Each criterion type normalizes its raw score to `[0, 1]`:

| Type      | Raw           | Normalized                                       |
| --------- | ------------- | ------------------------------------------------ |
| `binary`  | pass/fail     | `1.0` or `0.0`                                   |
| `likert`  | 1–N integer   | `(raw - 1) / (points - 1)`                       |
| `numeric` | min–max float | `(raw - min) / (max - min)`, clamped to `[0, 1]` |

### Aggregation strategies

| Strategy        | Behavior                                                |
| --------------- | ------------------------------------------------------- |
| `weighted_mean` | `sum(score × weight) / sum(weight)` — continuous reward |
| `all_pass`      | `1.0` if every criterion scores ≥ 0.5, else `0.0`       |
| `any_pass`      | `1.0` if any criterion scores ≥ 0.5, else `0.0`         |
| `threshold`     | `1.0` if weighted mean ≥ threshold, else `0.0`          |

***

## Criterion types

### Binary (pass/fail)

The judge decides whether the criterion is satisfied. The LLM returns `{"verdict": "pass", "reasoning": "..."}`.

```toml theme={null}
[[criterion]]
name = "has-executive-summary"
description = "The document includes an executive summary in the first section"
type = "binary"
```

### Likert (scaled)

The judge rates on a 1-to-N scale. The LLM returns `{"score": 4, "reasoning": "..."}`.

```toml theme={null}
[[criterion]]
name = "writing-quality"
description = "Overall quality of prose — grammar, flow, and precision"
type = "likert"
points = 5
```

A score of 3 on a 5-point scale normalizes to `(3-1)/(5-1) = 0.5`.

### Numeric (range)

The judge assigns a value within a continuous range.
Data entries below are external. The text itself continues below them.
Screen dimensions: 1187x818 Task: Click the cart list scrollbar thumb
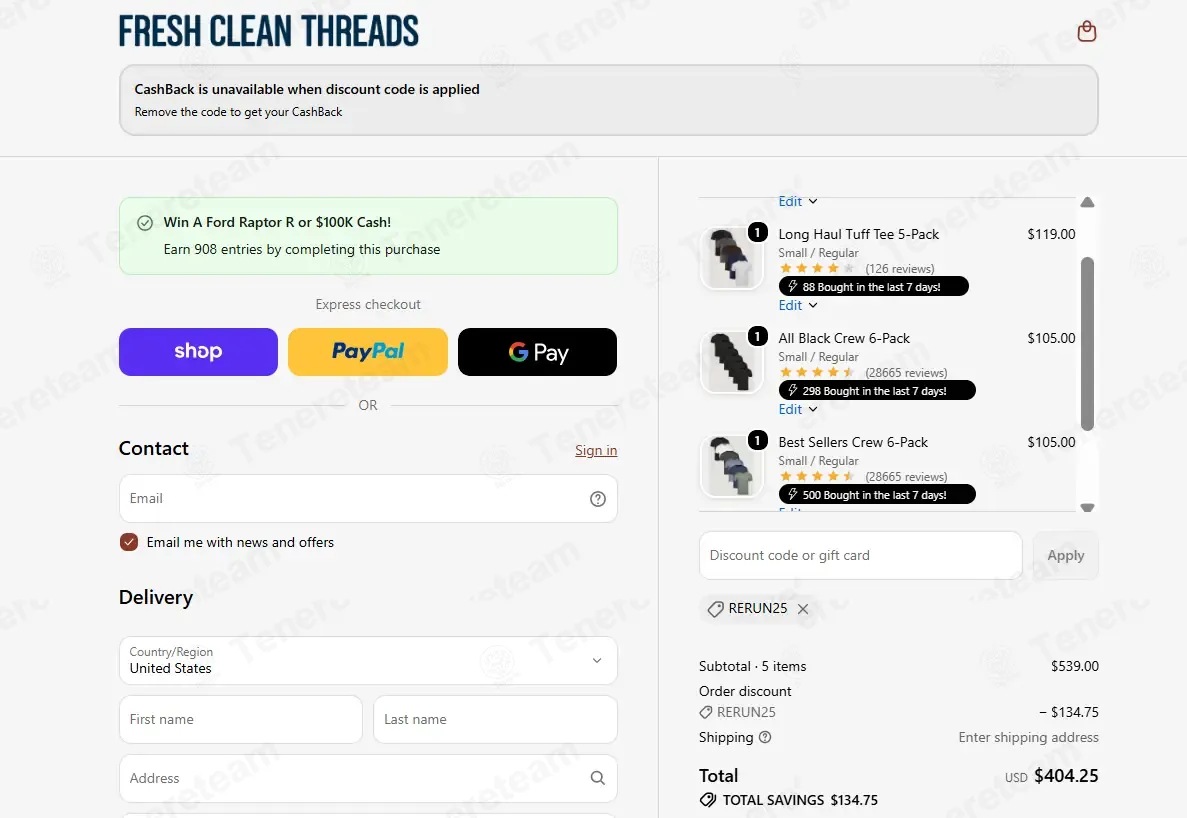[x=1087, y=344]
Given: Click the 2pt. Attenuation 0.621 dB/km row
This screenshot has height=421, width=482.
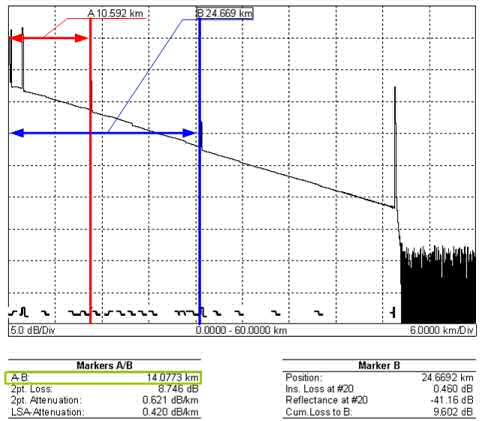Looking at the screenshot, I should (x=105, y=400).
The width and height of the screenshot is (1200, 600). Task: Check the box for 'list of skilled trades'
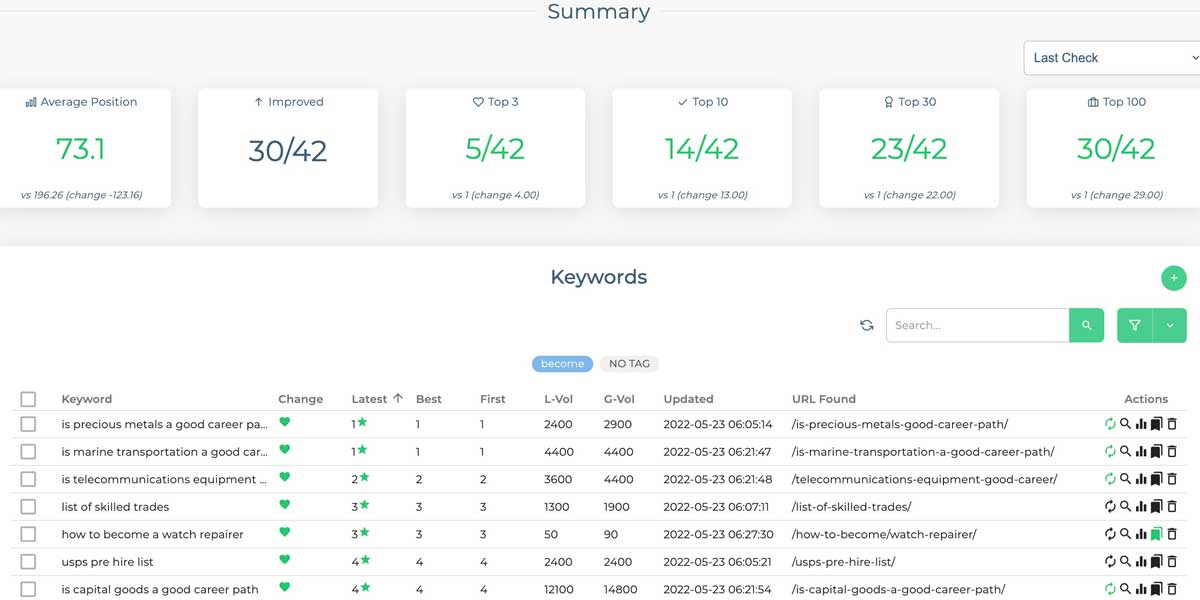click(28, 507)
The LLM returns `{"score": 75.0, "reasoning": "..."}`.

```toml theme={null}
[[criterion]]
name = "coverage-pct"
description = "Percentage of key topics from the source material covered in the summary"
type = "numeric"
min = 0.0
max = 100.0
```

***

## Inline criteria (no TOML file)

For programmatic use or Harvey LAB-style criteria, pass criteria directly:

```python theme={null}
func = LLMJudgeRewardFunc(
    criteria=[
        {
            "description": "The response is factually accurate",
            "type": "binary",
            "weight": 2.0,
        },
        {
            "description": "The response addresses all parts of the question",
            "type": "binary",
            "weight": 1.0,
        },
    ],
    judge_model="claude-sonnet-4-6",
)
```

Harvey LAB `match_criteria` keys are also supported:

```python theme={null}
func = LLMJudgeRewardFunc(
    criteria=[
        {"match_criteria": "Identifies the key risk factors", "type": "binary"},
        {"match_criteria": "Provides supporting evidence", "type": "binary"},
    ],
)
```

***

## Dense reward events

Each criterion emits a `RewardEvent` during evaluation, enabling per-criterion observability and training signal:

```python theme={null}
func = LLMJudgeRewardFunc(rubric_path=Path("rubric.toml"))
score = await func.score(rollout_dir)

for event in func.events:
    print(f"  {event.source}: {event.reward:.2f} (step {event.step})")
```

Output:

```
  criterion:accuracy: 1.00 (step 0)
  criterion:clarity: 0.50 (step 1)
  criterion:completeness: 0.75 (step 2)
```

Events have type `"dense"`, a `reward` in `[0, 1]`, a `source` of `"criterion:{name}"`, and a `step` index. Events are cleared between `score()` calls.

***

## Multi-provider routing

The judge model string determines which provider SDK is used:

| Prefix                                   | Provider  | Auth env var                         |
| ---------------------------------------- | --------- | ------------------------------------ |
| `claude-*`, `anthropic/*`                | Anthropic | `ANTHROPIC_API_KEY`                  |
| `gpt-*`, `o1*`, `o3*`, `o4*`, `openai/*` | OpenAI    | `OPENAI_API_KEY`                     |
| `gemini*`, `google/*`                    | Google    | `GOOGLE_API_KEY` or `GEMINI_API_KEY` |

If the primary provider fails, the judge falls back through the other providers with retries and exponential backoff.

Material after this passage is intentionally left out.